▶ [THE REQUEST] Copy out every line of the data below word for word, and leave the pictures out of your answer.

--- BEGIN DATA SHOWN ---

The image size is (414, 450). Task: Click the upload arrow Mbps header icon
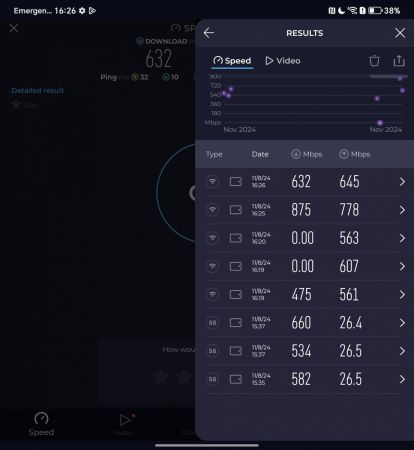click(x=344, y=154)
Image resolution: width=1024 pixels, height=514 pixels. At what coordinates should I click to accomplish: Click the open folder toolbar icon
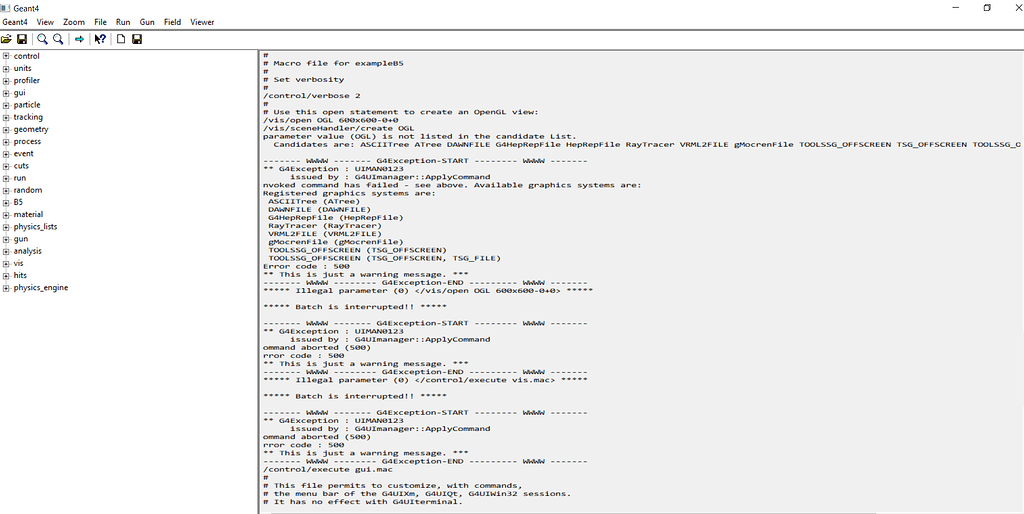(7, 39)
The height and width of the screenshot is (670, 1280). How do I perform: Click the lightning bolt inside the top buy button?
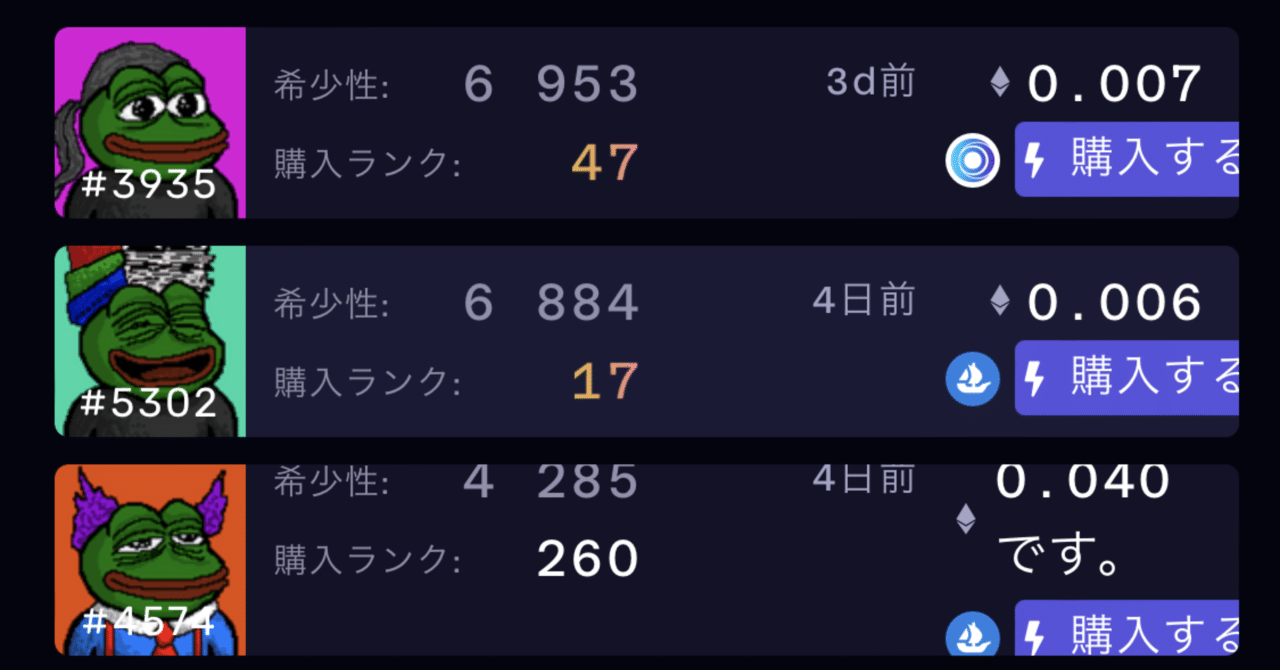(x=1032, y=160)
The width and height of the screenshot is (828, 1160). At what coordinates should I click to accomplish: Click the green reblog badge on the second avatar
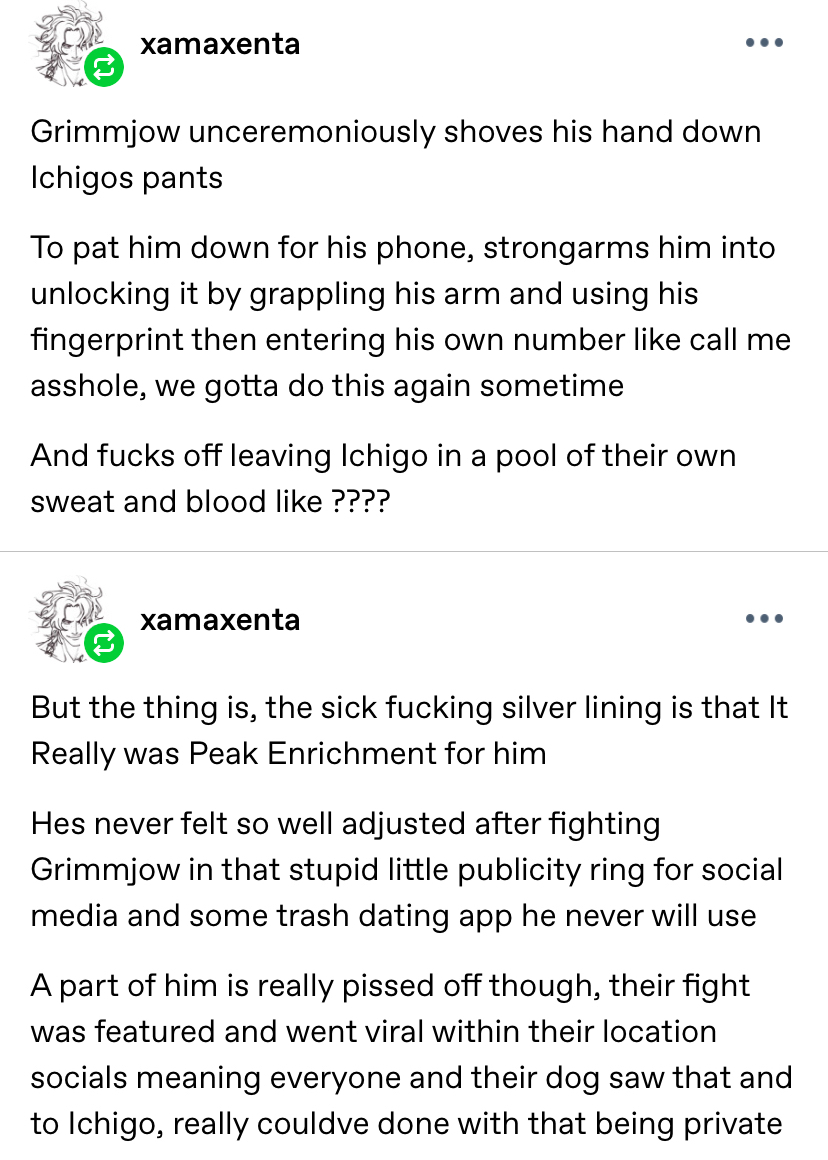[x=104, y=643]
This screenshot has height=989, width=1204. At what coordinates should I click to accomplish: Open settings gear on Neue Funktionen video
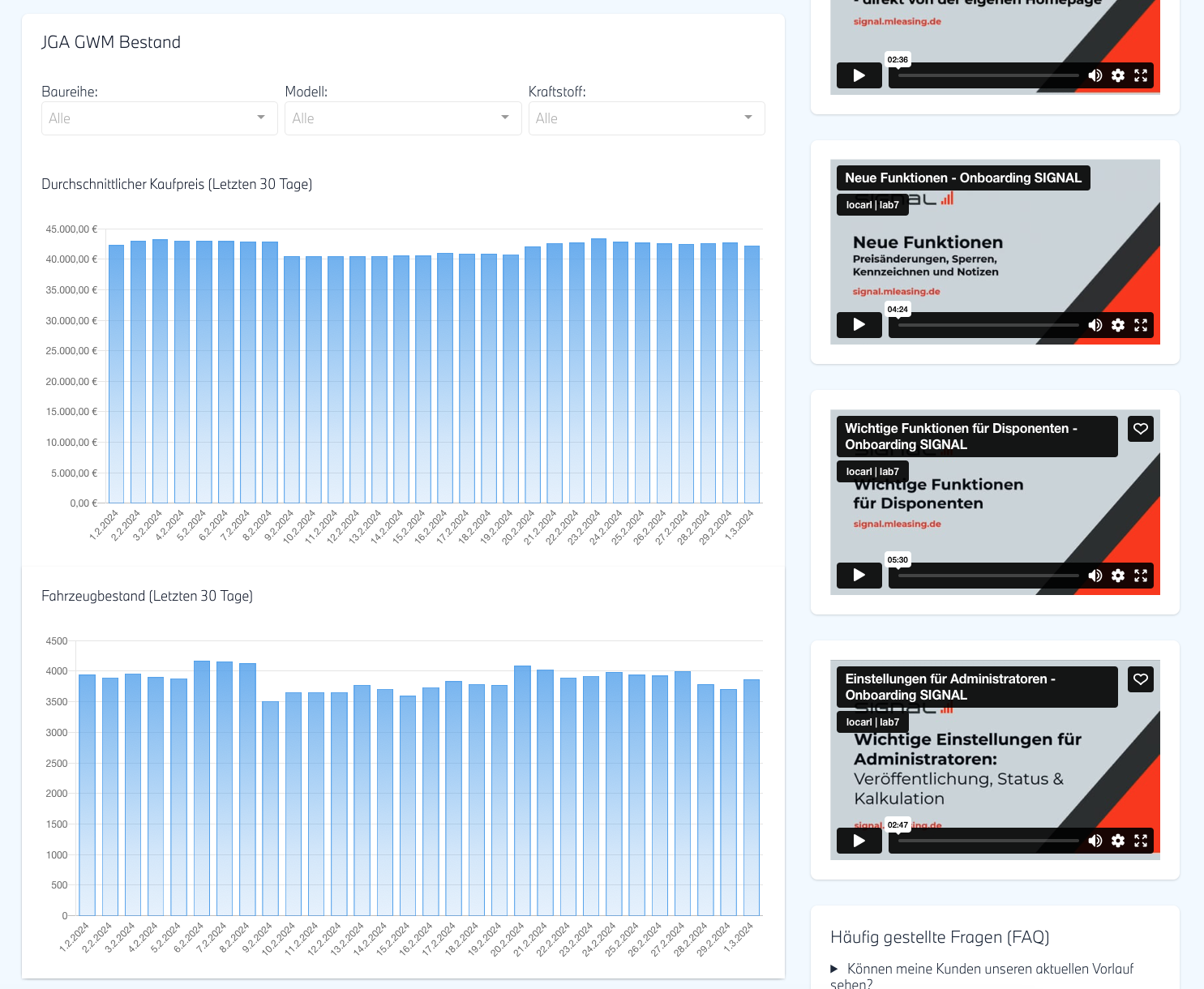[1118, 325]
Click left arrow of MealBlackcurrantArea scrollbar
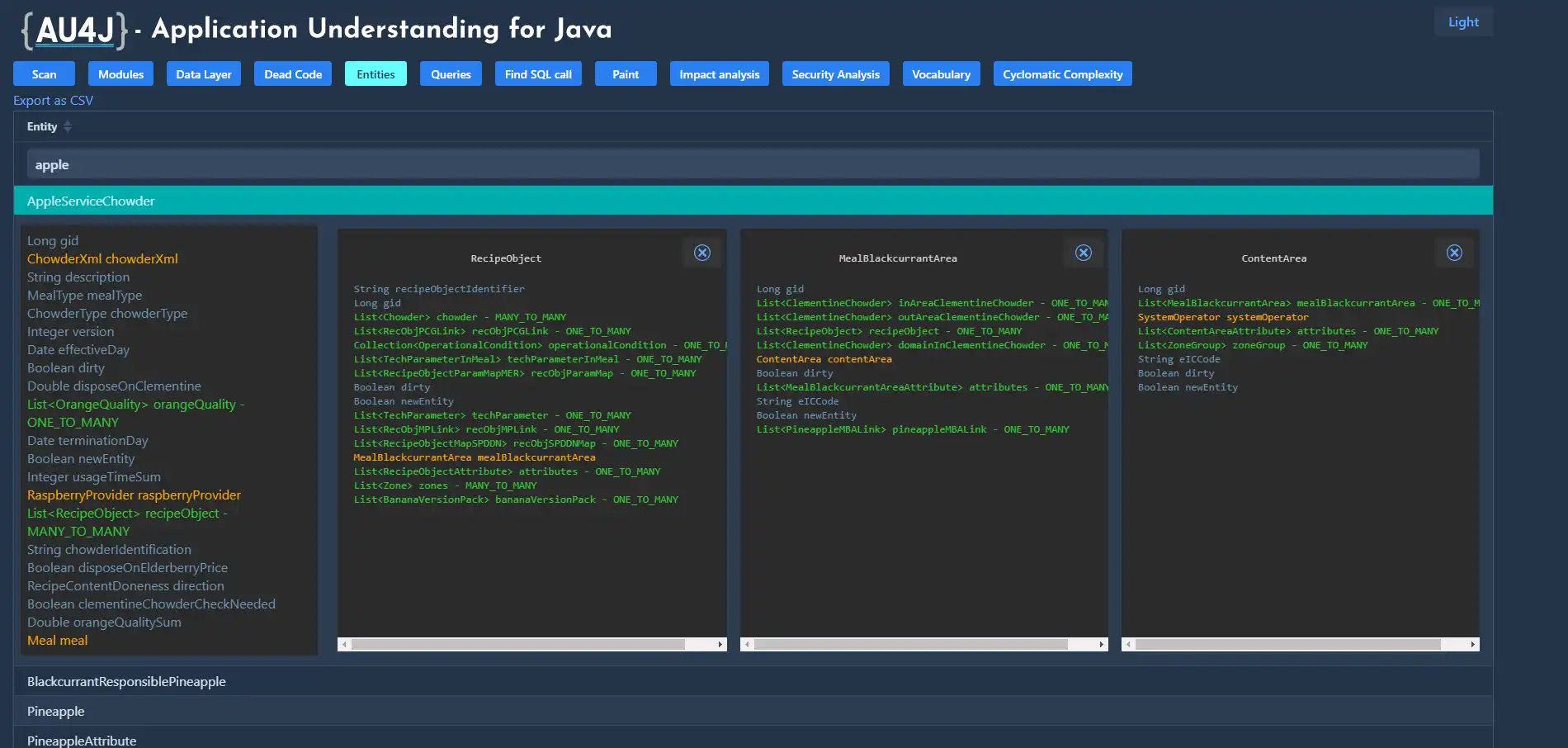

--- END DATA SHOWN ---

▶ [CORRECT OUTPUT]
The image size is (414, 450). Task: Click the upload arrow Mbps header icon
click(x=344, y=154)
Image resolution: width=1024 pixels, height=514 pixels. At what coordinates should I click to accomplish: Click the open folder toolbar icon
(7, 39)
The height and width of the screenshot is (670, 1280). How do I perform: Click the lightning bolt inside the top buy button?
(x=1032, y=160)
The width and height of the screenshot is (828, 1160). At what coordinates should I click to accomplish: Click the green reblog badge on the second avatar
[x=104, y=643]
This screenshot has height=989, width=1204. At what coordinates should I click to accomplish: Open settings gear on Neue Funktionen video
[1118, 325]
Click left arrow of MealBlackcurrantArea scrollbar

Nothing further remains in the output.